* Work required
Reproduce the entries below exactly, but only from the line containing "This screenshot has width=1288, height=940." to the line containing "You are a computer-use agent. The image", inclusive.

* Supplied material

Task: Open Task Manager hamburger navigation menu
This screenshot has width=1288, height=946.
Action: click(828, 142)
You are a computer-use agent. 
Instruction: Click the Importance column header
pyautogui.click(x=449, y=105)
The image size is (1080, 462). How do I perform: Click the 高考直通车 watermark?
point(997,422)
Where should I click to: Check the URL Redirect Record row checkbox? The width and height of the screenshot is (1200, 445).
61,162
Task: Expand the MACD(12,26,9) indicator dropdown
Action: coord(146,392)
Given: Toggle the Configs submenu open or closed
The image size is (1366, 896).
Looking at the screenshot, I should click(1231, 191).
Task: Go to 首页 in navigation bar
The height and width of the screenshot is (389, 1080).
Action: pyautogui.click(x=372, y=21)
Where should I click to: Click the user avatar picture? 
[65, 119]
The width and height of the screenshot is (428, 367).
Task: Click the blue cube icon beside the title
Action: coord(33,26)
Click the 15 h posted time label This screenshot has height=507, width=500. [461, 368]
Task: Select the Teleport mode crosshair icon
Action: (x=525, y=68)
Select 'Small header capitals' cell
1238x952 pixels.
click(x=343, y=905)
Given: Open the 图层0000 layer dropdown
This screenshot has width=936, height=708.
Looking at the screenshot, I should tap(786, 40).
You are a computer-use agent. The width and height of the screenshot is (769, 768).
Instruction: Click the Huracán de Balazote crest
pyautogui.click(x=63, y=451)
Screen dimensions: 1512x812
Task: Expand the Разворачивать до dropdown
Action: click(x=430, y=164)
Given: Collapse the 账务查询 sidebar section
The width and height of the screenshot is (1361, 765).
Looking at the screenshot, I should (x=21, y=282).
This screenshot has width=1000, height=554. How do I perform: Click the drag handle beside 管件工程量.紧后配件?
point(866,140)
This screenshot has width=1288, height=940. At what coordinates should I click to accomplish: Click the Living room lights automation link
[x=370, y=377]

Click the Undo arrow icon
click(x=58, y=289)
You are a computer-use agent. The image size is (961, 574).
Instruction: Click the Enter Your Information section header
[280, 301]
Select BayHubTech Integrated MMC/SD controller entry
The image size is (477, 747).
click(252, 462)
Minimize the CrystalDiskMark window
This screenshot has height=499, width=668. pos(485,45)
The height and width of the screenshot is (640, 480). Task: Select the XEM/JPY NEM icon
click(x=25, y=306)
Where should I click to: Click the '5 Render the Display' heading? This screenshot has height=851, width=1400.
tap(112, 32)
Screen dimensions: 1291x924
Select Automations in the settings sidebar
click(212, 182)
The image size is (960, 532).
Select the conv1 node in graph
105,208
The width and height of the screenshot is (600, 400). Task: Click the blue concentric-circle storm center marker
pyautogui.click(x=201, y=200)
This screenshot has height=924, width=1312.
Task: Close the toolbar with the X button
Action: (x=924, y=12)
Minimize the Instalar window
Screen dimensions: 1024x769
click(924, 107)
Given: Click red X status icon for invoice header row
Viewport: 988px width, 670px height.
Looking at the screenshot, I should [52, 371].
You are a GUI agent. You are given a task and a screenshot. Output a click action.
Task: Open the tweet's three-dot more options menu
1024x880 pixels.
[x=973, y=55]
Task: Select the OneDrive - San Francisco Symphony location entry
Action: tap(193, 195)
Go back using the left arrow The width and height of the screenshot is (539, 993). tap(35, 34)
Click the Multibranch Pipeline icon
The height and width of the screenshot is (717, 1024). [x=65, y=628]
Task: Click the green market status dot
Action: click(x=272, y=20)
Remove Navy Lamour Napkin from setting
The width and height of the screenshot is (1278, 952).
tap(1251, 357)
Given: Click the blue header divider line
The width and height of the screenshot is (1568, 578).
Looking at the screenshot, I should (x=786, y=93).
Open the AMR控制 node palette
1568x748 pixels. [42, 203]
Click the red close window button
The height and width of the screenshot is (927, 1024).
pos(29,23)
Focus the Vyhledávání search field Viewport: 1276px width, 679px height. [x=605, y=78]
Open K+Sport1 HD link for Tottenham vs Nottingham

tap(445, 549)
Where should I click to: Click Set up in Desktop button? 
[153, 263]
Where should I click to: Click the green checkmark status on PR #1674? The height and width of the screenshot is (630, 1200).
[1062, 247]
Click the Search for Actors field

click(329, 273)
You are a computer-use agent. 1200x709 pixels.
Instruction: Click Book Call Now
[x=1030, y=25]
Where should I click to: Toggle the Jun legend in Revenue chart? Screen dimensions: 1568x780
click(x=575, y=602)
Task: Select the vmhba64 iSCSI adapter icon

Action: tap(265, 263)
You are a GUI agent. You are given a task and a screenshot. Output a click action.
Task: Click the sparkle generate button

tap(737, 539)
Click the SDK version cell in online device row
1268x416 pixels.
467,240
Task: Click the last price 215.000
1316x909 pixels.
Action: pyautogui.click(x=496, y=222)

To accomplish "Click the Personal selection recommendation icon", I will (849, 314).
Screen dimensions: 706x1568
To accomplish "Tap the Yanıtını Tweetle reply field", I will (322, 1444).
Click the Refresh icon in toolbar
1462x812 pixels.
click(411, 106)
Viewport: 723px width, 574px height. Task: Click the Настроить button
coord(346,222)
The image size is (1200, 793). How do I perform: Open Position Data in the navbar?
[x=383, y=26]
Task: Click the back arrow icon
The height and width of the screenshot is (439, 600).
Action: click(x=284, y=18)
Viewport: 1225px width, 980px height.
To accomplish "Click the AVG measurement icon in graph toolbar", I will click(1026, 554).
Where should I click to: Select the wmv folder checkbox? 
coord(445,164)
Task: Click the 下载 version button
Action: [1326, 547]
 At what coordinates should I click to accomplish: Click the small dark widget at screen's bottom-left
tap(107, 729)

* Answer section
This screenshot has width=1288, height=940. At what coordinates should I click to accomplish: Click the Living room lights automation link
[x=370, y=377]

Click the Undo arrow icon
click(x=58, y=289)
You are a computer-use agent. The image size is (961, 574).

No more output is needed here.